Luckily, a neighbour was on hand. She mentioned in passing that it was daughter three’s sports day. This had entirely escaped my attention. I had bid daughter three goodbye with a note in her bag excusing her from swimming as she still had a cold. “It’s a good thing I don’t have PE today,” she said, “because I think I might be sick if I had to run.” The news that she might have to run a little bit more than normal was not what I wanted to hear. She no longer had a temperature, but she was feeling tired. She probably could have done with another day at home. Guilt.

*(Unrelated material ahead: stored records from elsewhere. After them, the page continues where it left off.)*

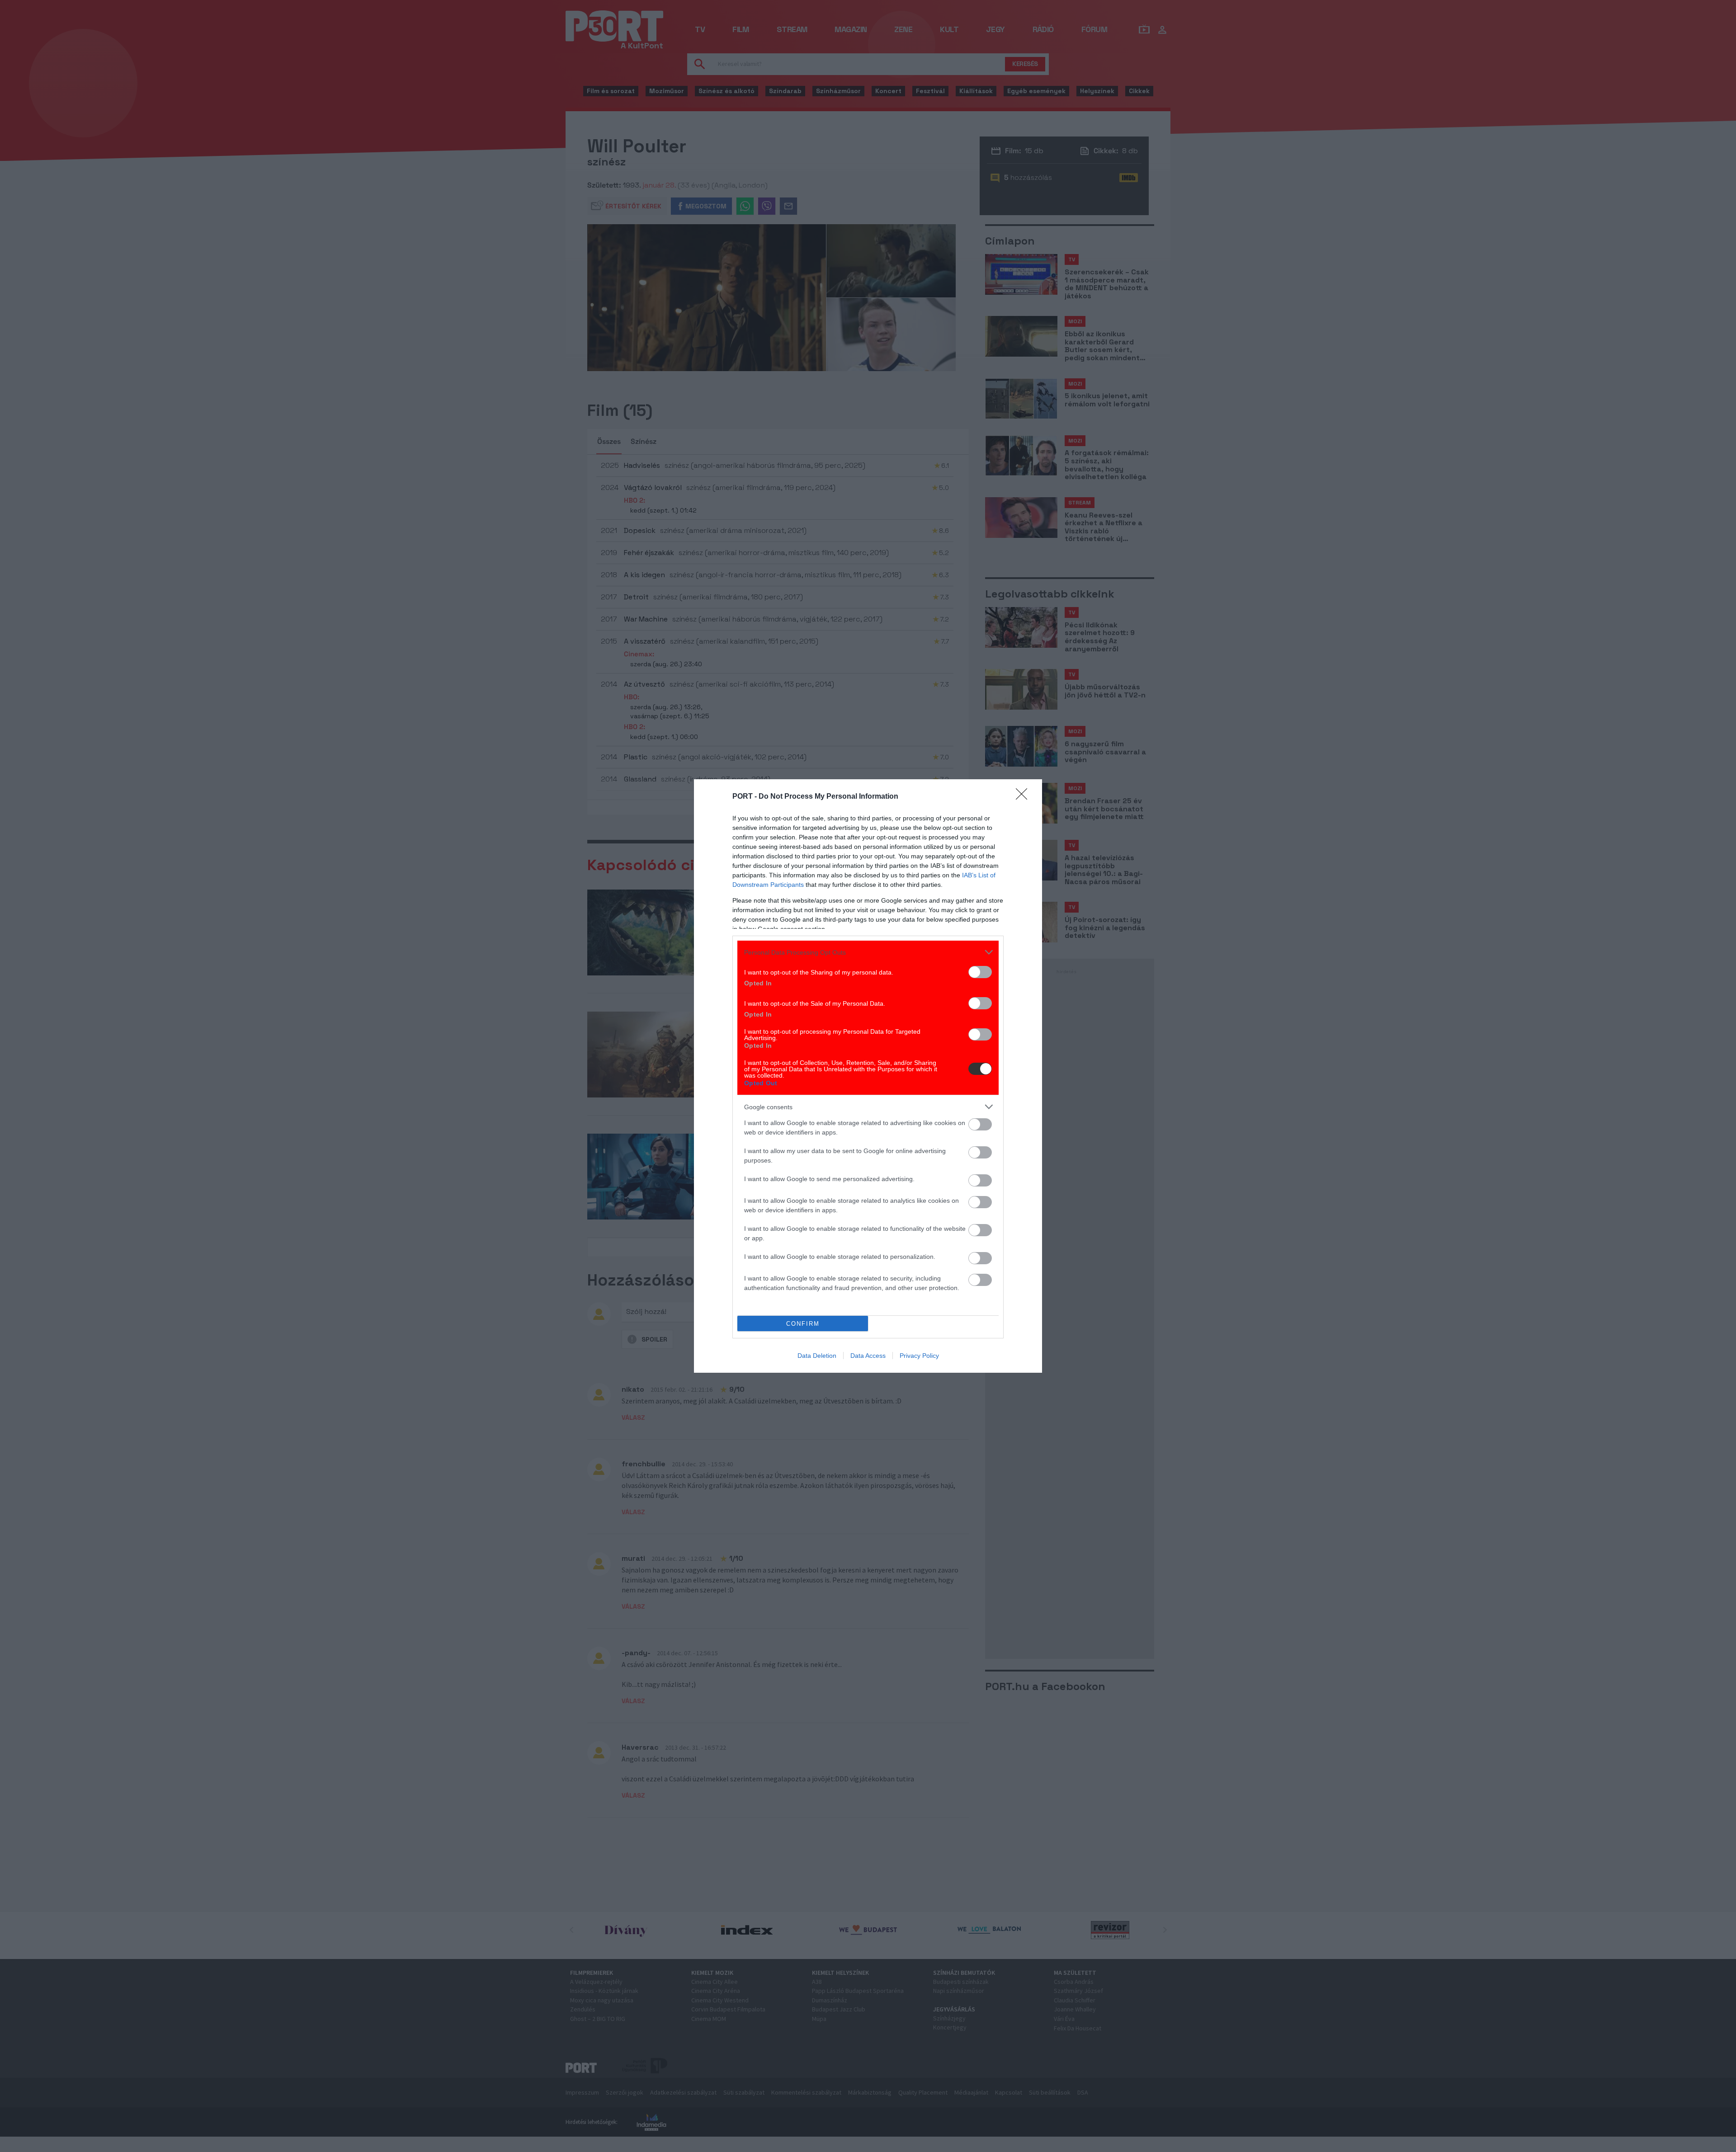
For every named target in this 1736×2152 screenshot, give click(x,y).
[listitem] (868, 952)
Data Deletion (816, 1355)
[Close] (1024, 796)
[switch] (980, 972)
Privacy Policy (919, 1355)
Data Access (868, 1355)
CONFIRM (803, 1323)
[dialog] (868, 1076)
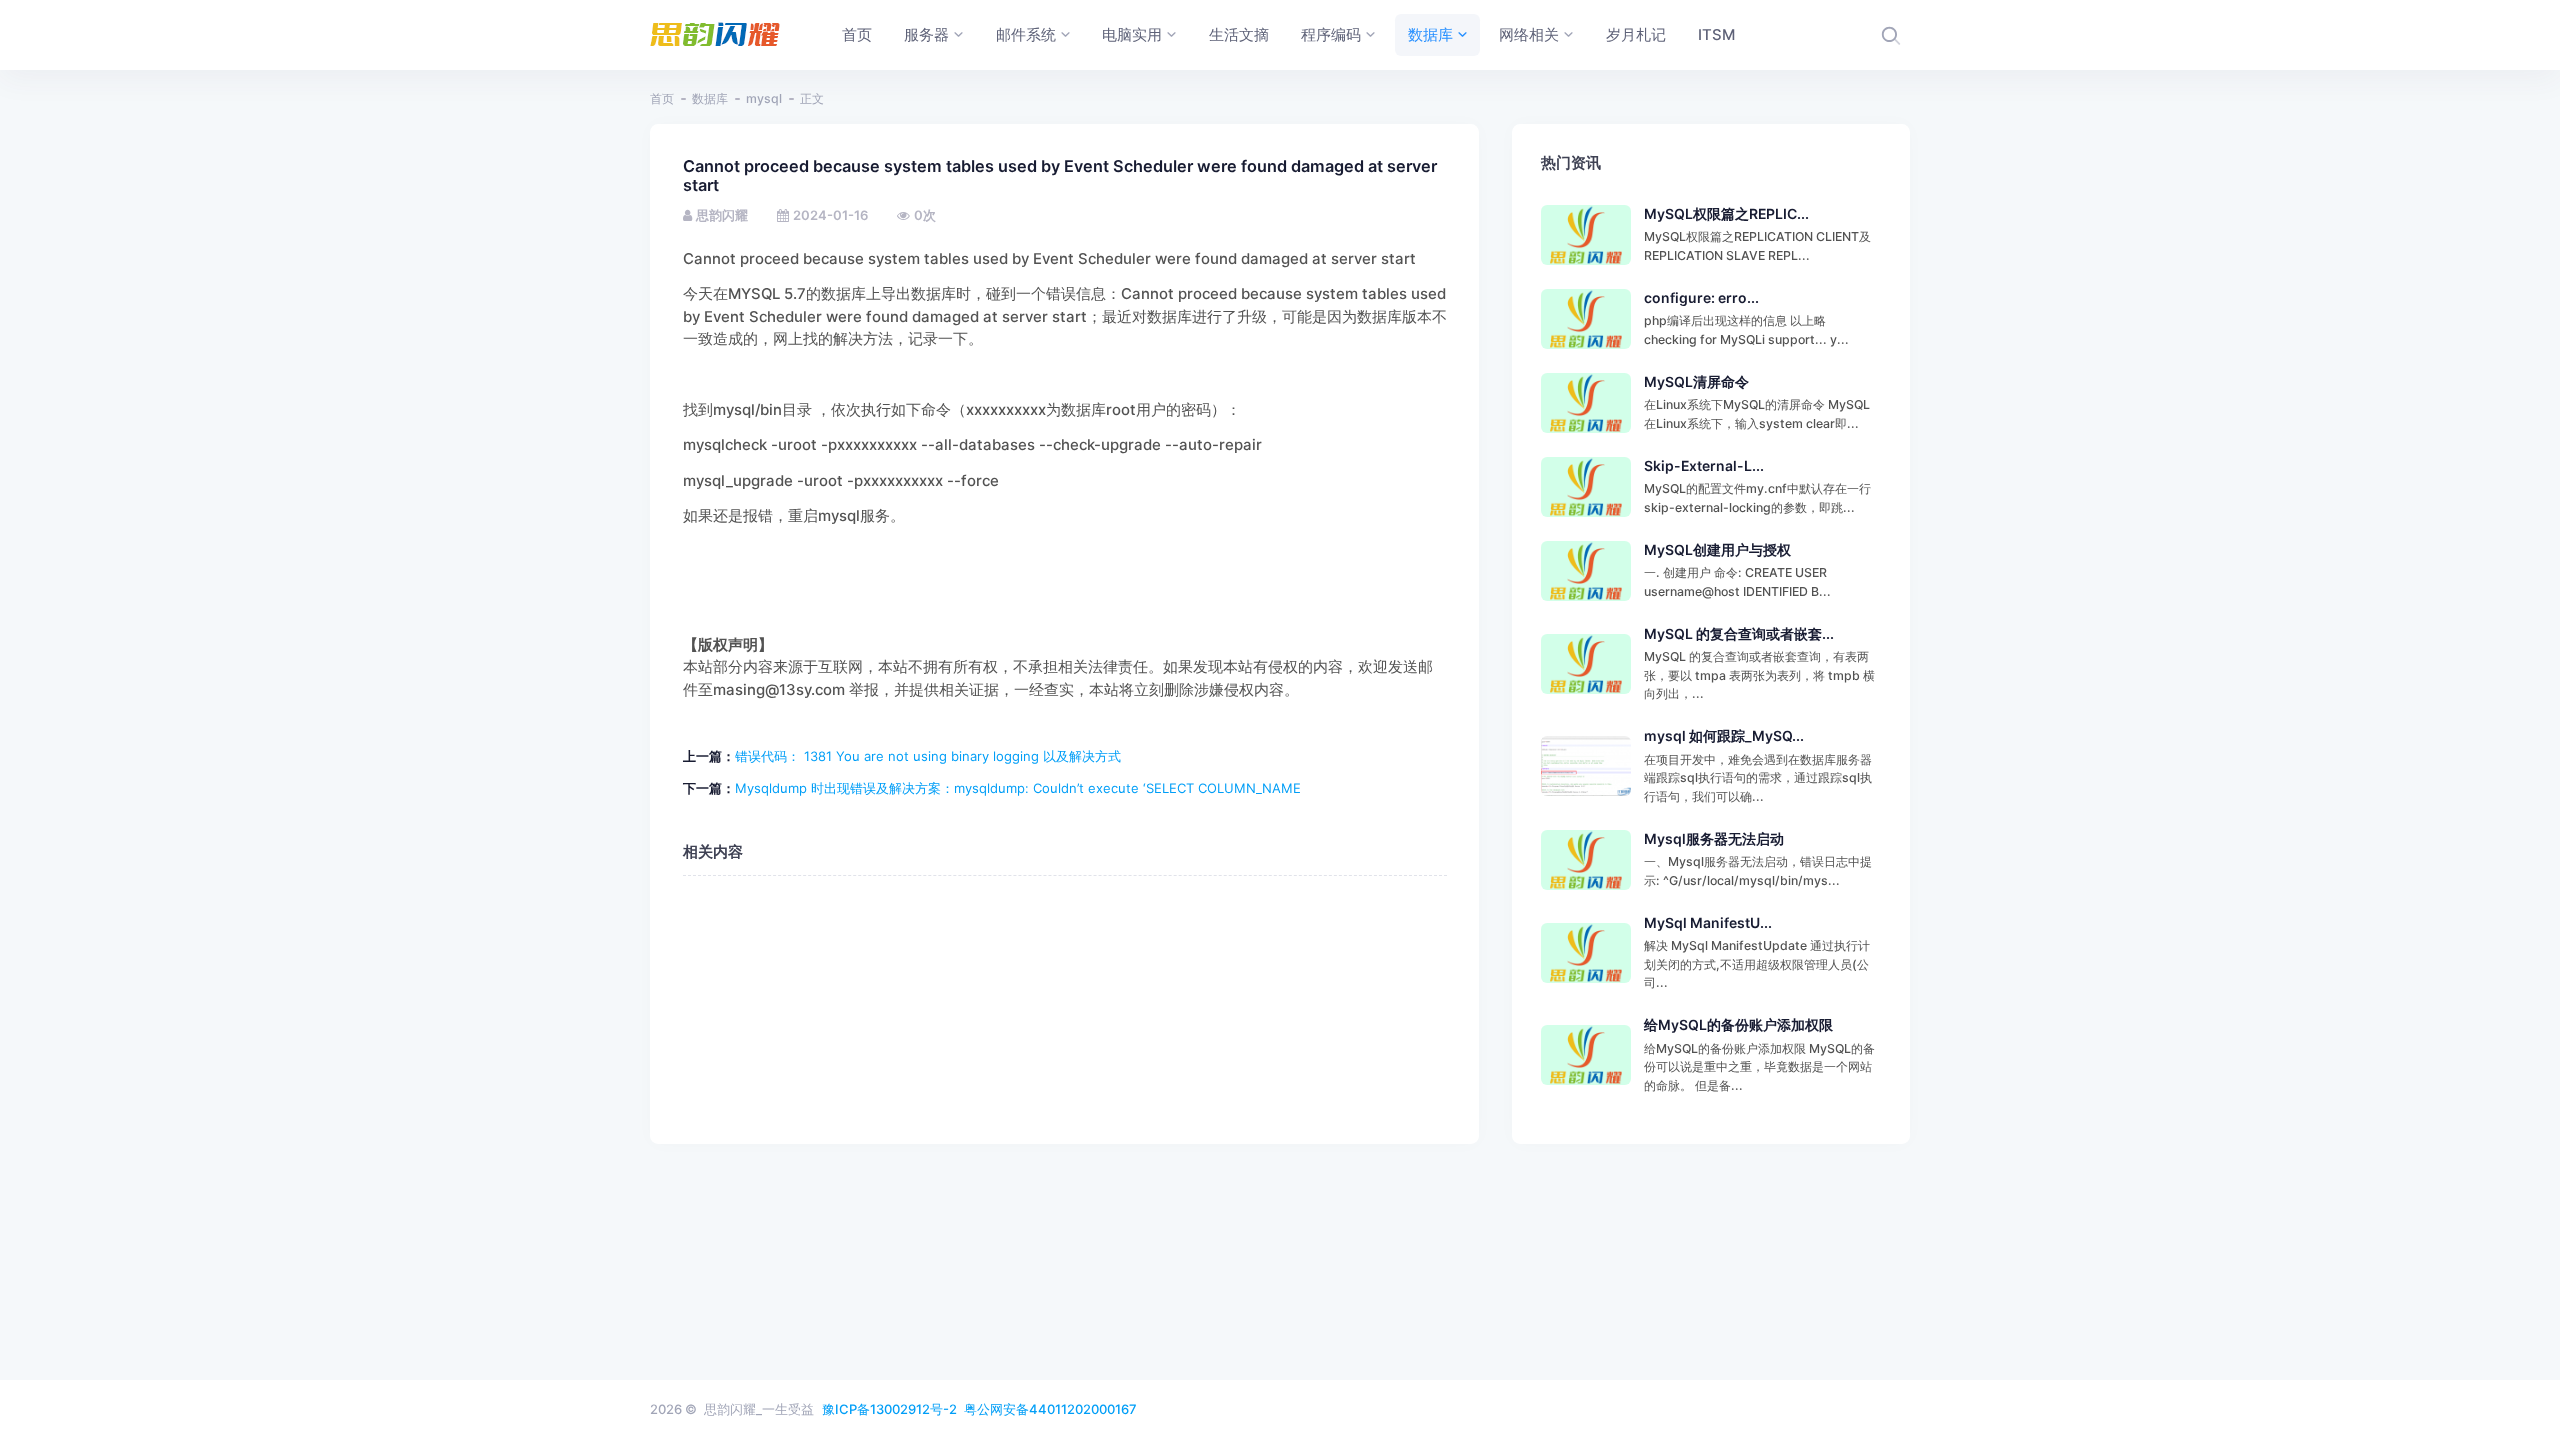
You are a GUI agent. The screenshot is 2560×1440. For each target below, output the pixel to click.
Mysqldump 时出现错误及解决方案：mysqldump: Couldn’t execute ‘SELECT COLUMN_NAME (1018, 788)
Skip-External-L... (1704, 465)
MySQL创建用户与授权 (1717, 549)
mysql (764, 98)
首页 (662, 98)
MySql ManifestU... (1708, 922)
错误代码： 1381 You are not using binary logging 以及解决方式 (928, 756)
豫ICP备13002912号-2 (889, 1409)
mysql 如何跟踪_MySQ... (1724, 735)
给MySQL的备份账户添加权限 (1738, 1024)
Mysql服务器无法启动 (1714, 838)
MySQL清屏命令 (1696, 381)
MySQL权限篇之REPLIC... (1726, 213)
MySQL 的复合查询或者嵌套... (1739, 633)
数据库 (710, 98)
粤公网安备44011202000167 (1050, 1409)
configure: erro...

I got home and rang the AA. A lovely man arrived and fixed the tyre. Things started looking up. The rains showered down and sports day was called off. My week suddenly brightened. However, on Thursday the clouds gathered again. The plumber was due to arrive to fix the kitchen tap. Only he couldn’t locate the water mains. Guilt. Then he couldn’t turn the water off as the tap has apparently locked shut. So we had to turn off the tap outside, annoying the next door neighbour who had her washing in. Meanwhile, the nursery rang to say the baby had a temperature of 102 degrees. Double guilt. He had been hot in the night, but seemed fine by morning and wolfed down his yoghurt while waving and saying ‘uh oh’ a lot. Just to add to the day’s joys, the computer kept freezing and the back-up laptop has had the Internet disabled by daughter two [something about an IP address being non-existent…]. 

One day I hope that I will actually get ahead of myself and not be spending all my life firefighting. I am beginning to envy my partner going out to the office.